Cuando reunía datos para esta página me llegó la noticia de la muerte de Elián Epinayu, de dos años. Murió de hambre porque sus padres no tenían cómo alimentarlo. La misma historia cuenta, desolada, la madre de Ángela María Epieyú, de un año. Murió de hambre. Y hay otros 897 niños en situación de desnutrición. Ya han muerto en La Guajira 7.000 niños y también están en peligro las madres gestantes por la misma razón, pero en La Guajira todo sigue igual.

Al departamento le han entrado regalías por 4 billones. ¿Dónde están? ¿Qué obras de beneficio común se han hecho? ¿Dónde están las escuelas, los caminos, los centros de salud, los restaurantes escolares? ¿Qué se hicieron los 2.217 millones de Bienestar Familiar para la alimentación de los niños?

Javier Rojas Uriana, representante de la asociación Shipia Wayuu, de Manaure, no lo duda: “la plata se la han robado toda”. Es lo que dijo el obispo Salah en la catedral ante la clase política: “La mayor calamidad de La Guajira no es la muerte de los niños o la falta de agua, ni el cierre de la frontera, la mayor calamidad es la corrupción de gran parte de la clase política que ha aprovechado para su beneficio recursos con los que se hubieran solucionado las otras calamidades”.

El mecanismo del robo es conocido: para salvar las apariencias el político presenta una ONG de bolsillo, una unión temporal, un consorcio, se trata de un tercero que le paga comisión al político y que, a su vez, subcontrata con los que se las arreglan para obtener la mayor ganancia posible, en el colegio, en el restaurante escolar, en el servicio de alimentos para los bebés; así el dinero ha ido a parar a las manos de clanes familiares, dueños de la política y de los grandes negocios de la región.

Son políticos que, ante el dilema de salvar unos votos o salvar un niño, prefieren los votos y el negocio con los dineros públicos.

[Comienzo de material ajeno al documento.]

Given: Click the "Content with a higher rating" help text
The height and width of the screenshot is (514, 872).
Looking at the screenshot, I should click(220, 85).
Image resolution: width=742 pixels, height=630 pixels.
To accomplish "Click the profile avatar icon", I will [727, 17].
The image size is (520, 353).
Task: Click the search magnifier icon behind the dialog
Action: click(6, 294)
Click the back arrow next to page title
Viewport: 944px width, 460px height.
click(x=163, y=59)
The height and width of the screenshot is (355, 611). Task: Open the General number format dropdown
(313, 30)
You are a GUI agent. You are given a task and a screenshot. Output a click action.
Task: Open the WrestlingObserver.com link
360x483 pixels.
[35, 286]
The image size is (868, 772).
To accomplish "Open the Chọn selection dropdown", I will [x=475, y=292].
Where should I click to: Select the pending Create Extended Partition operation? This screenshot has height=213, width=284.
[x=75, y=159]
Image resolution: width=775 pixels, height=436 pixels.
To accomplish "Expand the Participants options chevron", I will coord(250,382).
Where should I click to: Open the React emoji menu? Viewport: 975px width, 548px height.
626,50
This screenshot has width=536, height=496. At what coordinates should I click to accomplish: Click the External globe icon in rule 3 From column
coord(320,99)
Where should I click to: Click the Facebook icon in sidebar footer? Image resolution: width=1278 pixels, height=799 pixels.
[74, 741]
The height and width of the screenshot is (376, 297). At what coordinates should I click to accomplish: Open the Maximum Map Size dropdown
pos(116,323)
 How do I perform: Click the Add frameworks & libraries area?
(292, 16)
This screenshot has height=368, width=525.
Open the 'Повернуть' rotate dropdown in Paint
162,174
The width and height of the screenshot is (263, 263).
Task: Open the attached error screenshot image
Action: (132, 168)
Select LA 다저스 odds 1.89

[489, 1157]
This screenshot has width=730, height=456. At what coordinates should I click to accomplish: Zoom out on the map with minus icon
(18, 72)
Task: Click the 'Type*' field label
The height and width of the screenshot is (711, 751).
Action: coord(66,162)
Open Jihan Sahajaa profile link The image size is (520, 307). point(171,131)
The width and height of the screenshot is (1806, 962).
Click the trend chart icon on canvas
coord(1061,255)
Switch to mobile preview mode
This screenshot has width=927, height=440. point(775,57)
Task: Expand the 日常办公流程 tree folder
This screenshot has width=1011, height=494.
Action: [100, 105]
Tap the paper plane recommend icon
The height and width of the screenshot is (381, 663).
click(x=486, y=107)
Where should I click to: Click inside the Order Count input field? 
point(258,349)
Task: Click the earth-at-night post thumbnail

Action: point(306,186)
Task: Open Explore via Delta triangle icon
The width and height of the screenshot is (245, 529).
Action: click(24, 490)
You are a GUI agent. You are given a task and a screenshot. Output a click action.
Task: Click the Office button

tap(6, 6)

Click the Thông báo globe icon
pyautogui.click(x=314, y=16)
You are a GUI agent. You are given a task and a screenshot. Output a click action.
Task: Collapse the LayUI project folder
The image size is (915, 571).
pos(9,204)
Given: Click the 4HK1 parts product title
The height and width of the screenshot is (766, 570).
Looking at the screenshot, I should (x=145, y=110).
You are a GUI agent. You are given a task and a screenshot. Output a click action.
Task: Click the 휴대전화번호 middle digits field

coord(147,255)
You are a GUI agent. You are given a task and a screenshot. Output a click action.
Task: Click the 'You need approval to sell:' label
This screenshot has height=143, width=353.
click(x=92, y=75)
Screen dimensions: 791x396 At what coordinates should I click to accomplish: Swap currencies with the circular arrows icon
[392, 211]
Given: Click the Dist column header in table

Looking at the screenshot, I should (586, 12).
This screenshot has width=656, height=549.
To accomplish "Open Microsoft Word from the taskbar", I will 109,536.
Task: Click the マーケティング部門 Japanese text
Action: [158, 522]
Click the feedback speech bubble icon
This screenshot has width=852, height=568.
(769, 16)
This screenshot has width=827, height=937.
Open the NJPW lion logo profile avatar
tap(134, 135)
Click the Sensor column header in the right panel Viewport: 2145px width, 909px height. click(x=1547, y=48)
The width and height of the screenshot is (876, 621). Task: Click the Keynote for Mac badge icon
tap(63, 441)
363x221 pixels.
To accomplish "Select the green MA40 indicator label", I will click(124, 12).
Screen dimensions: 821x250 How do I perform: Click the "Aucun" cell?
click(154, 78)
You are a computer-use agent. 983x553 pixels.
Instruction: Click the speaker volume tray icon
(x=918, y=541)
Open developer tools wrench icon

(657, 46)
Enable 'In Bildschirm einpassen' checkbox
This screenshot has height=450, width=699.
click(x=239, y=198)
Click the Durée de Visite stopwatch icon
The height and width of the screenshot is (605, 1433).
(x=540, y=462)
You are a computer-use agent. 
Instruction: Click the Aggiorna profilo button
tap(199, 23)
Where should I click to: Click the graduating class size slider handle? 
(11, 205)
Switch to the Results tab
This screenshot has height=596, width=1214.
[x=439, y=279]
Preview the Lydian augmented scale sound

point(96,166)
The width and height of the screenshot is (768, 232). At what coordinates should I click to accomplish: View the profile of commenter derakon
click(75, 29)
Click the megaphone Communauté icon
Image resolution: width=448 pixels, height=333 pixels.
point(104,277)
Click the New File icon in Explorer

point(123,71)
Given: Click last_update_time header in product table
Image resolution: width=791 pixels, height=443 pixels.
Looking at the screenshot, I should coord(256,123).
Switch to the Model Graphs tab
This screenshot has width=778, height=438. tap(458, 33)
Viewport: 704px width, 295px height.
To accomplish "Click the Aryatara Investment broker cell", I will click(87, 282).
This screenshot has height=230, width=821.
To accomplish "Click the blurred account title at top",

La denuncia profética del obispo Salah y la campaña noticiosa de la prensa volvieron los ojos del país hacia el vergonzoso drama de los niños que mueren de hambre y movilizaron los estamentos oficiales de modo que el ministro de salud se comprometió a instalar 30 equipos integrales para servir a 30 mil familias; el director de la unidad de control de riesgo, a su vez, ofreció la atención a 60.000 familias; a Maicao llegaron 10.000 paquetes de ayuda y un desfile de 62 carrotanques que repartieron 7 millones de litros de agua e hicieron sentir que el Gobierno se acordaba de los guajiros. Pero después de todo ese despliegue todo tiende a ser igual porque el alma de la clase política ávida e insensible no ha cambiado.

Son hijos de una cultura que legaliza lo ilegal. Crecieron viendo como natural el contrabando de gasolina, el de armas, el de marihuana, el de coca, que es el modo de vida a lo largo de sus 430 kilómetros de costa.

Le oímos decir a monseñor Salah que tiene que renunciar el año entrante, por edad, “pero el obispo que venga y el presbiterio tienen que seguir la misma labor de denuncia” porque si no es la Iglesia tendrán que hablar las piedras.

Hay 10.000 estudiantes en colegios diocesanos; eran 40.000 hasta que llegaron los políticos a aprovecharse de la educación que convirtieron en su negocio. Así, el cambio que comenzaría en las mentes de las nuevas generaciones, los políticos también lo están impidiendo. El obispo, sin embargo, sigue predicando en el desierto y construyendo su propia institución educativa sin la ayuda oficial que le llegaría si cediera a pagar comisiones, una práctica que descarta porque, dice: “la paz territorial tendría que traducirse en que no habrá corrupción”.